10月
2005
びっくりしたね
自分の子供が柱にアタマをぶつけました。
外傷はなく、タンコブもなく、ただぶつかっただけという状況。
さて子供に最初になんと言葉をかけますか?
選択肢としては「痛かったね、大丈夫?」という優しさ溢れるパターンと、「んなもん大丈夫だ」と厳しくあたるパターンがあろうか。
私の場合は、後者だし、私自身もそう育てられてきた。
しかし、最近よく口にするようにしているのが「(それは)びっくりしたねぇ」というリアクションを最初にとることだ。
当然子供としては、デフォルト甘えるようにできているため「痛かったね、大丈夫?」という親のリアクションに対し「痛い」とさらに甘えるか、「大丈夫!」と自立心を誇るかの行動に出るのだが、以前、保育士の資格を持つ妻が「びっくりしたねー」と声をかけているのを気に入って使うようにしている。
もちろん外傷がなく、親の目から見て、明らかに「大丈夫」であることが明白であり、まだ子供が一言も「痛い」と発していない場合だ。
「痛かったね大丈夫?」「痛い」「よしよし」という一連のやりとりは、外傷がなく明らかに「大丈夫」なはずである場合、少々オーバーであるし甘やかしている感じがする、まして本当は痛くない場合などは、痛かった?と聞かれることで突然痛みを感じる(思い出す)糸口を与えてしまう。

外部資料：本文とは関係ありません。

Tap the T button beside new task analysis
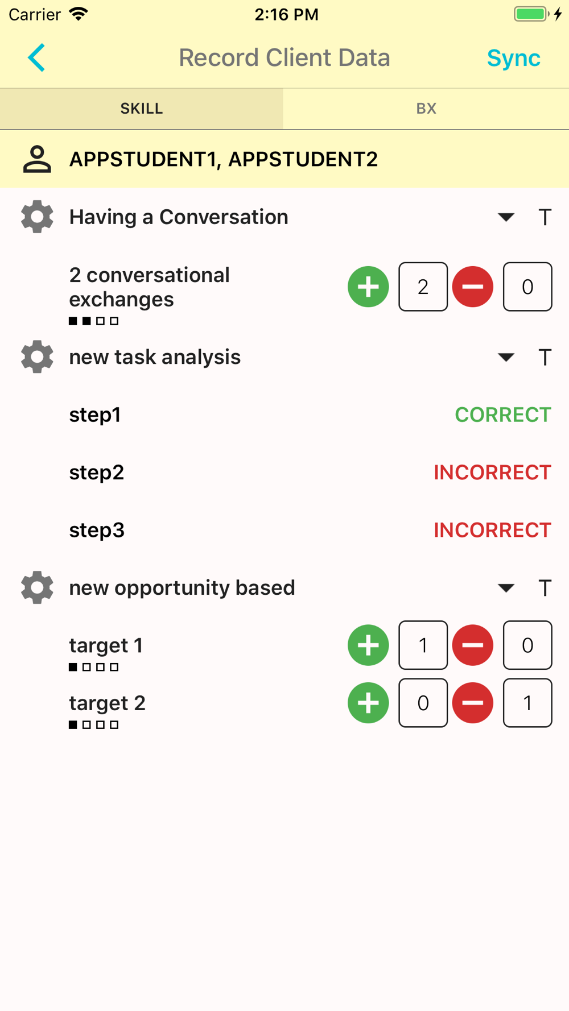 pyautogui.click(x=545, y=358)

かといって「大丈夫だ」と子供の話を聞くことなく勝手に上から決め付けてしまうのも、あまりよろしくない。「びっくりしたね」であれば、子供の心情を伺いつつ「痛くない、大丈夫だ」というメッセージを暗黙のうちに子供に伝えられ、子供の話を聞いてやる余裕も確保できる。それでも子供が「痛い」と訴えるならば、真剣に見てやって安心させてやればいい。
子供と接するのに、あまり理詰めで望む必要はないと思うのだが、このフレーズは良いと思ったので書いてみた。
たまには子育て論を語るのも悪くない。